[[ SOURCE DATA open ]]

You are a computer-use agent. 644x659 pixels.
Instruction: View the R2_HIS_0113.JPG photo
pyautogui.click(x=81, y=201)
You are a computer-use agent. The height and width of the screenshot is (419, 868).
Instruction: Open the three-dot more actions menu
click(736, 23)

[[ SOURCE DATA closed ]]
[[ SOURCE DATA open ]]

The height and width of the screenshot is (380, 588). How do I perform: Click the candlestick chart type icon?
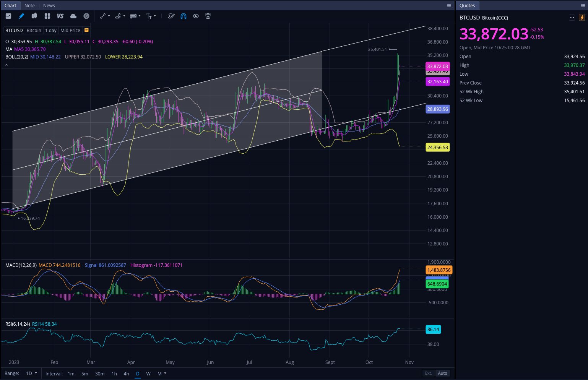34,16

[[ SOURCE DATA closed ]]

DESCRIPTION OF THE TASK ▸ State how many lines in the listing above contain the word "agent", giving only the number.

COMPLETED EXERCISE ▸ 2